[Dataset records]
============
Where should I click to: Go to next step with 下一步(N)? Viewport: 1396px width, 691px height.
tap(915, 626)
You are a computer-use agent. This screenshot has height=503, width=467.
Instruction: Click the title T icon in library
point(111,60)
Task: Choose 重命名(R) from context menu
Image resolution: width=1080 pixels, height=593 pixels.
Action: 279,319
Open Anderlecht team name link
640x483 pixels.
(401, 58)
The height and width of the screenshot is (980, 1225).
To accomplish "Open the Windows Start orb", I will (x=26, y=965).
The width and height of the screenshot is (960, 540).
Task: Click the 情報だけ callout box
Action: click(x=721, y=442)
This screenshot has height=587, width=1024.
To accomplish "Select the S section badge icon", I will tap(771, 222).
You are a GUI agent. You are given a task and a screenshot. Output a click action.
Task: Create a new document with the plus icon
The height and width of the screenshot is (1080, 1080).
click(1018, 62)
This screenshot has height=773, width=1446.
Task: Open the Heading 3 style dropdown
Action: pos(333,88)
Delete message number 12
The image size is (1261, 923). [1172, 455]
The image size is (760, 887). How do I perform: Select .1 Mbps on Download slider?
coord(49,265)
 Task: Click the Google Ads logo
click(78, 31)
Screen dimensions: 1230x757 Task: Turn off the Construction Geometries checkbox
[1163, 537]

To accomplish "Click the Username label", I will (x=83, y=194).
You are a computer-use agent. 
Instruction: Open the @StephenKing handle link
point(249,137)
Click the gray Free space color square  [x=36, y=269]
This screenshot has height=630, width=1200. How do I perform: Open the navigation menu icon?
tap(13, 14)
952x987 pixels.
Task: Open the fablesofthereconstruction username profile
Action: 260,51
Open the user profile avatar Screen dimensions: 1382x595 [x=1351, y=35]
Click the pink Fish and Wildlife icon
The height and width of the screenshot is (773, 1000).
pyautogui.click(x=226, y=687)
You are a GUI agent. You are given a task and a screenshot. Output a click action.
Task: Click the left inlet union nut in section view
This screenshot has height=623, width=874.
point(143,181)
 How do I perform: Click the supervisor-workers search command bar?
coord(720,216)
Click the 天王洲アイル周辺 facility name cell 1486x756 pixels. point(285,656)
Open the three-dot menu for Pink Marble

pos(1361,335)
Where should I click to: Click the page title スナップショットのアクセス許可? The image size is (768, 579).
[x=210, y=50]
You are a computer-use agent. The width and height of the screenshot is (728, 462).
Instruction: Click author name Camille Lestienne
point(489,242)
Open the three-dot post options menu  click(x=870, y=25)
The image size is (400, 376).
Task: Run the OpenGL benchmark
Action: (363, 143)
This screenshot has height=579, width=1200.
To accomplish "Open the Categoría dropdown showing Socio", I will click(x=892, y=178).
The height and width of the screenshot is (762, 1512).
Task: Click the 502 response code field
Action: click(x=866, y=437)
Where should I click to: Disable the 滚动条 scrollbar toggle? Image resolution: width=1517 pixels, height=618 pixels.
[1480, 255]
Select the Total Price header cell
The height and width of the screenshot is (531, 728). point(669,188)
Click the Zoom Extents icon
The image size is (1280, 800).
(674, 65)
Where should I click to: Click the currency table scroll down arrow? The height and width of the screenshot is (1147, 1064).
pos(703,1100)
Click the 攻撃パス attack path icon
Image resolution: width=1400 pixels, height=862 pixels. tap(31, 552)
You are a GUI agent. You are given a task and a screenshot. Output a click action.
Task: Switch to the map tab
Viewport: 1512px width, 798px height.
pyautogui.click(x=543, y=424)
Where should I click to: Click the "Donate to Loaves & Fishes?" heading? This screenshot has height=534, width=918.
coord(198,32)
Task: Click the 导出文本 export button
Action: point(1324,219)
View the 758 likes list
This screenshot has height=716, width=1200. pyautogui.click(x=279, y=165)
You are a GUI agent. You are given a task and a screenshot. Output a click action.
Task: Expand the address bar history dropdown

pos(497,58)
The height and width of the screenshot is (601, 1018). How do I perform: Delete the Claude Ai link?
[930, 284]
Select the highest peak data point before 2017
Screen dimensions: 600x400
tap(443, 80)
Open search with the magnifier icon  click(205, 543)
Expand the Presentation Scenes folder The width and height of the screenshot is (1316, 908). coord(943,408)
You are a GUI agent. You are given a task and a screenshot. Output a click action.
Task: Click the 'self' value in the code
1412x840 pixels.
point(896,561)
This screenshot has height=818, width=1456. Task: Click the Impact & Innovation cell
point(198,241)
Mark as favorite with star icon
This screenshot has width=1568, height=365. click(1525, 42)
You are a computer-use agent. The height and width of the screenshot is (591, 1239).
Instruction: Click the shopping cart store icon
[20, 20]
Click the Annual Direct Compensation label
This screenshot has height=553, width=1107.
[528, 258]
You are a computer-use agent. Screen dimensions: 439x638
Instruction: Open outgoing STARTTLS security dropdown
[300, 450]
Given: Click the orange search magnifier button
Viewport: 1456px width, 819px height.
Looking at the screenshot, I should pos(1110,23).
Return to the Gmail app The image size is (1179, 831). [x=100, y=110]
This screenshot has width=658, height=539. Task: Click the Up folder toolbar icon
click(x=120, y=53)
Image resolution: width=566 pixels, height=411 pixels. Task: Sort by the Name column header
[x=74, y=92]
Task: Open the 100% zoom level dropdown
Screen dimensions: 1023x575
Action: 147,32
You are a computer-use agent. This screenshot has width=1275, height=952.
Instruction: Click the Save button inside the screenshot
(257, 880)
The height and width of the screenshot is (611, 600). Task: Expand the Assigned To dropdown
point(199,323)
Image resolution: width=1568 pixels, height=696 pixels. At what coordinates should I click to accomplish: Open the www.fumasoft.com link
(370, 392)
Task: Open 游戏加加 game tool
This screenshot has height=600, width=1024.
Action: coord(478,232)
============
Task prompt: All lines starting at the one holding "This screenshot has width=658, height=539." and ending at the last line above must be output exactly, and no other line may appear.

Output of the exercise:
This screenshot has width=658, height=539. Task: Click the Up folder toolbar icon
click(x=120, y=53)
Image resolution: width=566 pixels, height=411 pixels. Task: Sort by the Name column header
[x=74, y=92]
Task: Open the 100% zoom level dropdown
Screen dimensions: 1023x575
Action: 147,32
You are a computer-use agent. This screenshot has width=1275, height=952.
Instruction: Click the Save button inside the screenshot
(257, 880)
The height and width of the screenshot is (611, 600). Task: Expand the Assigned To dropdown
point(199,323)
Image resolution: width=1568 pixels, height=696 pixels. At what coordinates should I click to accomplish: Open the www.fumasoft.com link
(370, 392)
Task: Open 游戏加加 game tool
This screenshot has height=600, width=1024.
Action: coord(478,232)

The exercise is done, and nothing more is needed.